## Work request
Would you set down every entry again, exactly as written?

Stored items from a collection

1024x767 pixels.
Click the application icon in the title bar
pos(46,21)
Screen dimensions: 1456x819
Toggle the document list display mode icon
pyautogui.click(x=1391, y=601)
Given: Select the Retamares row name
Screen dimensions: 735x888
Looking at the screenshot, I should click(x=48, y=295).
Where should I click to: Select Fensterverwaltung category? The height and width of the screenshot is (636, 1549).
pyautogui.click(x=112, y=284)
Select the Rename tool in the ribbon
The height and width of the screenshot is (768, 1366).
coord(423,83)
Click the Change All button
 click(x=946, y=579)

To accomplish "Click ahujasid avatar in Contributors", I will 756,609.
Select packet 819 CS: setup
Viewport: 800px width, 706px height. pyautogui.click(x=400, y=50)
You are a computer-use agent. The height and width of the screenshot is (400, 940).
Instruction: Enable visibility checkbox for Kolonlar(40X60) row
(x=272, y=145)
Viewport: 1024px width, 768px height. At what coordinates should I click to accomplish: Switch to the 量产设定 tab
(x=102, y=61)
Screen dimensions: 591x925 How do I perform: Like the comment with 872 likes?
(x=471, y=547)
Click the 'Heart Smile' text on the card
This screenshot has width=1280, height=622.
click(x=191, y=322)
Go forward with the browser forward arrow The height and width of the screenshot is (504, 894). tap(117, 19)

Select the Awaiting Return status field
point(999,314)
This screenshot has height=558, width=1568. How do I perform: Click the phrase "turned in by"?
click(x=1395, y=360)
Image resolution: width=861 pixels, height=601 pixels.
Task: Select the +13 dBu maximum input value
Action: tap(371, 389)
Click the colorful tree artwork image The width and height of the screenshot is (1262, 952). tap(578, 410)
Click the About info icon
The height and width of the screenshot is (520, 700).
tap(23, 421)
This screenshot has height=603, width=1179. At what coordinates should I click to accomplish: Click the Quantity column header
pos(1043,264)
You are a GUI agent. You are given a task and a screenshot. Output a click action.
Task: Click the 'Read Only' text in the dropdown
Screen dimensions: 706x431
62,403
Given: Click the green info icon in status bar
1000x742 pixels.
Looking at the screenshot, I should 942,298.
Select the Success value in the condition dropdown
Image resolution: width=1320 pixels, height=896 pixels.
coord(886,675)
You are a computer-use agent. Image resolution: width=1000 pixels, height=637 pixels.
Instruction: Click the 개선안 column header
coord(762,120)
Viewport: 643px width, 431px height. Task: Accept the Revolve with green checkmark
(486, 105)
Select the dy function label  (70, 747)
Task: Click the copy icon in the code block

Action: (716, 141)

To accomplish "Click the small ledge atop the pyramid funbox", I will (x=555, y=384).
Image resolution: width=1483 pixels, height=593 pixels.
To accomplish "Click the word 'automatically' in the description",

## Answer area
1024x767 pixels.
Click the application icon in the title bar
pos(46,21)
Screen dimensions: 1456x819
Toggle the document list display mode icon
pyautogui.click(x=1391, y=601)
Given: Select the Retamares row name
Screen dimensions: 735x888
Looking at the screenshot, I should click(x=48, y=295).
Where should I click to: Select Fensterverwaltung category? The height and width of the screenshot is (636, 1549).
pyautogui.click(x=112, y=284)
Select the Rename tool in the ribbon
The height and width of the screenshot is (768, 1366).
coord(423,83)
Click the Change All button
 click(x=946, y=579)

To accomplish "Click ahujasid avatar in Contributors", I will 756,609.
Select packet 819 CS: setup
Viewport: 800px width, 706px height. pyautogui.click(x=400, y=50)
You are a computer-use agent. The height and width of the screenshot is (400, 940).
Instruction: Enable visibility checkbox for Kolonlar(40X60) row
(x=272, y=145)
Viewport: 1024px width, 768px height. At what coordinates should I click to accomplish: Switch to the 量产设定 tab
(x=102, y=61)
Screen dimensions: 591x925 How do I perform: Like the comment with 872 likes?
(x=471, y=547)
Click the 'Heart Smile' text on the card
This screenshot has width=1280, height=622.
click(x=191, y=322)
Go forward with the browser forward arrow The height and width of the screenshot is (504, 894). tap(117, 19)

Select the Awaiting Return status field
point(999,314)
This screenshot has height=558, width=1568. How do I perform: Click the phrase "turned in by"?
click(x=1395, y=360)
Image resolution: width=861 pixels, height=601 pixels.
Task: Select the +13 dBu maximum input value
Action: tap(371, 389)
Click the colorful tree artwork image The width and height of the screenshot is (1262, 952). tap(578, 410)
Click the About info icon
The height and width of the screenshot is (520, 700).
tap(23, 421)
This screenshot has height=603, width=1179. At what coordinates should I click to accomplish: Click the Quantity column header
pos(1043,264)
You are a GUI agent. You are given a task and a screenshot. Output a click action.
Task: Click the 'Read Only' text in the dropdown
Screen dimensions: 706x431
62,403
Given: Click the green info icon in status bar
1000x742 pixels.
Looking at the screenshot, I should 942,298.
Select the Success value in the condition dropdown
Image resolution: width=1320 pixels, height=896 pixels.
coord(886,675)
You are a computer-use agent. Image resolution: width=1000 pixels, height=637 pixels.
Instruction: Click the 개선안 column header
coord(762,120)
Viewport: 643px width, 431px height. Task: Accept the Revolve with green checkmark
(486, 105)
Select the dy function label  (70, 747)
Task: Click the copy icon in the code block

Action: (716, 141)

To accomplish "Click the small ledge atop the pyramid funbox", I will (x=555, y=384).
Image resolution: width=1483 pixels, height=593 pixels.
To accomplish "Click the word 'automatically' in the description",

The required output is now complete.